REQUIREMENT: Print each record below exactly as it appears.

RECORDED INFORMATION:
........
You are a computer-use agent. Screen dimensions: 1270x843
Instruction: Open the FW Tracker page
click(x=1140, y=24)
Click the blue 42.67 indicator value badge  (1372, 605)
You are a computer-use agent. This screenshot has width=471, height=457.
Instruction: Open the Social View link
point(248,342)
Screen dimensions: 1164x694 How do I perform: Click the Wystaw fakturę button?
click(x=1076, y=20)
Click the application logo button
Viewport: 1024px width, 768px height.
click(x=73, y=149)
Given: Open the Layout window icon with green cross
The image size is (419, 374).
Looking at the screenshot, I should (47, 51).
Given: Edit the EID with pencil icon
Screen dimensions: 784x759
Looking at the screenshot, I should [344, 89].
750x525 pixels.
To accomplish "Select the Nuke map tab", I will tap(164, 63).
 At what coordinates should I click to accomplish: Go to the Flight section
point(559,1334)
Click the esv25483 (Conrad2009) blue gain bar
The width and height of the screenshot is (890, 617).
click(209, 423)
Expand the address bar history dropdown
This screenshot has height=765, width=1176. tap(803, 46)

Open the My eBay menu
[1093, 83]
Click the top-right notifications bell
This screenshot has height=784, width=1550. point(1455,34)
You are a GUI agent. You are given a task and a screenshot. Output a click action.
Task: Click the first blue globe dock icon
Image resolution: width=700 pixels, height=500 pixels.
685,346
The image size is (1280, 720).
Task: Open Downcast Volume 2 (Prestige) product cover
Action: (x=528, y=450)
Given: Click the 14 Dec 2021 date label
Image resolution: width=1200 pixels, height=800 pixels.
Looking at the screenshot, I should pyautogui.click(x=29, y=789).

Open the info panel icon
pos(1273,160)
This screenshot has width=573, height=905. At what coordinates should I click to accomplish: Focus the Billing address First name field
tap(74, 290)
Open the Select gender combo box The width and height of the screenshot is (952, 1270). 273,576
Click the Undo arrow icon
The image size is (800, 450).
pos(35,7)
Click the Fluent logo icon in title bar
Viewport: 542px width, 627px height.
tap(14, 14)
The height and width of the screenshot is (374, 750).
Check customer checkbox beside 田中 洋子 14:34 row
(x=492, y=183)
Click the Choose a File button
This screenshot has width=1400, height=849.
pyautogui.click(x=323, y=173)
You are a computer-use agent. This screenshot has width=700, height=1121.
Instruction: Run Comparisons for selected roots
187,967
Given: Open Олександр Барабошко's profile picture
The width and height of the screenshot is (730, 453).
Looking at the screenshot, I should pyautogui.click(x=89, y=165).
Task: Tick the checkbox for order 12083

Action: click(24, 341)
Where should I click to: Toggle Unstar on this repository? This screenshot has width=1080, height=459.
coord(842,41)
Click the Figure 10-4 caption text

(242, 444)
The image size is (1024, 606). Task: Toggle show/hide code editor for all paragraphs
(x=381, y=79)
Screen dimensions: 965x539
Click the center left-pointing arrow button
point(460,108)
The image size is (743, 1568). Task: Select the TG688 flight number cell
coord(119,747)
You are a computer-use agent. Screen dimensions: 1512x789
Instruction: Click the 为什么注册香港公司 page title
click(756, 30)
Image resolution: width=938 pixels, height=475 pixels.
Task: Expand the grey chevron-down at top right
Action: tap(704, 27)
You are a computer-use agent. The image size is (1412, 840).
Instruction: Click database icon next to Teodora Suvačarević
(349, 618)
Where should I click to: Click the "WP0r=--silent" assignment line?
........
SOLUTION:
You are a computer-use agent. Screen dimensions: 1270x843
Instruction: Open the FW Tracker page
click(x=1140, y=24)
Click the blue 42.67 indicator value badge  (1372, 605)
You are a computer-use agent. This screenshot has width=471, height=457.
Instruction: Open the Social View link
point(248,342)
Screen dimensions: 1164x694 How do I perform: Click the Wystaw fakturę button?
click(x=1076, y=20)
Click the application logo button
Viewport: 1024px width, 768px height.
click(x=73, y=149)
Given: Open the Layout window icon with green cross
The image size is (419, 374).
Looking at the screenshot, I should (47, 51).
Given: Edit the EID with pencil icon
Screen dimensions: 784x759
Looking at the screenshot, I should [344, 89].
750x525 pixels.
To accomplish "Select the Nuke map tab", I will tap(164, 63).
 At what coordinates should I click to accomplish: Go to the Flight section
point(559,1334)
Click the esv25483 (Conrad2009) blue gain bar
The width and height of the screenshot is (890, 617).
click(209, 423)
Expand the address bar history dropdown
This screenshot has height=765, width=1176. tap(803, 46)

Open the My eBay menu
[1093, 83]
Click the top-right notifications bell
This screenshot has height=784, width=1550. point(1455,34)
You are a GUI agent. You are given a task and a screenshot. Output a click action.
Task: Click the first blue globe dock icon
Image resolution: width=700 pixels, height=500 pixels.
685,346
The image size is (1280, 720).
Task: Open Downcast Volume 2 (Prestige) product cover
Action: (x=528, y=450)
Given: Click the 14 Dec 2021 date label
Image resolution: width=1200 pixels, height=800 pixels.
Looking at the screenshot, I should pyautogui.click(x=29, y=789).

Open the info panel icon
pos(1273,160)
This screenshot has width=573, height=905. At what coordinates should I click to accomplish: Focus the Billing address First name field
tap(74, 290)
Open the Select gender combo box The width and height of the screenshot is (952, 1270). 273,576
Click the Undo arrow icon
The image size is (800, 450).
pos(35,7)
Click the Fluent logo icon in title bar
Viewport: 542px width, 627px height.
tap(14, 14)
The height and width of the screenshot is (374, 750).
Check customer checkbox beside 田中 洋子 14:34 row
(x=492, y=183)
Click the Choose a File button
This screenshot has width=1400, height=849.
pyautogui.click(x=323, y=173)
You are a computer-use agent. This screenshot has width=700, height=1121.
Instruction: Run Comparisons for selected roots
187,967
Given: Open Олександр Барабошко's profile picture
The width and height of the screenshot is (730, 453).
Looking at the screenshot, I should pyautogui.click(x=89, y=165).
Task: Tick the checkbox for order 12083

Action: click(24, 341)
Where should I click to: Toggle Unstar on this repository? This screenshot has width=1080, height=459.
coord(842,41)
Click the Figure 10-4 caption text

(242, 444)
The image size is (1024, 606). Task: Toggle show/hide code editor for all paragraphs
(x=381, y=79)
Screen dimensions: 965x539
Click the center left-pointing arrow button
point(460,108)
The image size is (743, 1568). Task: Select the TG688 flight number cell
coord(119,747)
You are a computer-use agent. Screen dimensions: 1512x789
Instruction: Click the 为什么注册香港公司 page title
click(756, 30)
Image resolution: width=938 pixels, height=475 pixels.
Task: Expand the grey chevron-down at top right
Action: tap(704, 27)
You are a computer-use agent. The image size is (1412, 840).
Instruction: Click database icon next to Teodora Suvačarević
(349, 618)
Where should I click to: Click the "WP0r=--silent" assignment line?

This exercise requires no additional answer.